__Exercice court__
Répondez aux questions suivantes d'après le passage sur le détecteur MFT ci-dessous.
1. Quel niveau de bruit électronique a été mesuré sur le disque lors des tests sous faisceau ?
2. Quelles particules composaient le faisceau ?
3. Quand l'installation du détecteur MFT dans la caverne de l'expérience ALICE est-elle prévue ?

__Passage__
---

C’est justement le premier prototype fonctionnel d’un de ces disques que les équipes du projet MFT ont mis sous faisceau pour en déterminer les caractéristiques. Après trois semaines de mise en route et de prise de données puis quelques mois d’analyse détaillée, les physiciens sont satisfaits du résultat. En effet, les puces ont fonctionné de manière nominale : d’une part, le niveau de bruit électronique (Figure 5) mesuré sur le disque lors des tests sous faisceau est d’environ 5-6 électrons (à comparer à l’amplitude typique des signaux physiques qui est autour de la centaine d’électrons) donc du même ordre que celui mesuré sur les échelles isolées lors de leur qualification après assemblage. D’autre part, la résolution en position des traces des particules du faisceau (des pions de 5 GeV), obtenue par un algorithme de trajectographie très simplifié, est de l’ordre de 30 µm (Figure 6), ce qui est conforme aux résultats attendus par simulation et permet déjà la mise au point d’une procédure d’alignement.

 

Ces résultats très encourageants confirment les nombreux choix techniques effectués tout au long du projet et valident les procédures d’assemblage et de caractérisation. Il ne reste plus qu’à continuer la production des échelles et des disques qui vont composer le détecteur MFT, dont l’installation dans la caverne de l’expérience ALICE est prévue au printemps 2020. Les physiciens, ingénieurs et techniciens du projet ont du pain sur la planche (ou du saucisson(2)…) et les mois à venir vont être chargés. Leur effort sera néanmoins récompensé par la certitude d’avoir contribué à un beau projet technique, ouvrant la voie à des mesures de physique qui seront sûrement riches en résultats et découvertes passionnantes au sujet des propriétés du QGP.

---

__Extrait de données__
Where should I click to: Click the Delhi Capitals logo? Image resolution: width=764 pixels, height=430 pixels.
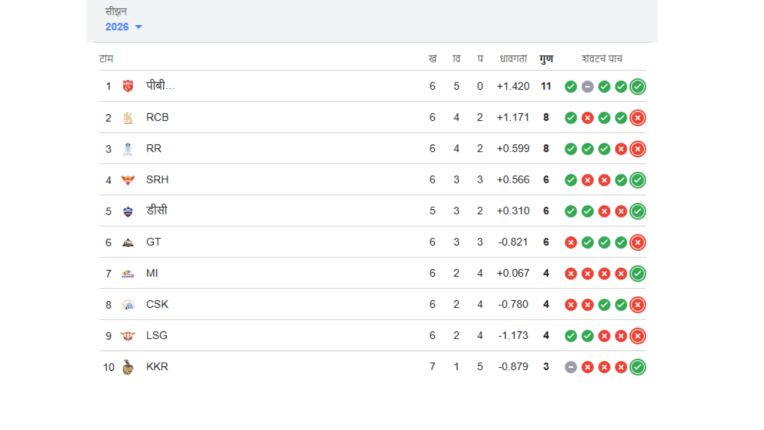(127, 211)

---

__Réponse proposée__
1. Environ 5-6 électrons.
2. Des pions de 5 GeV.
3. Au printemps 2020.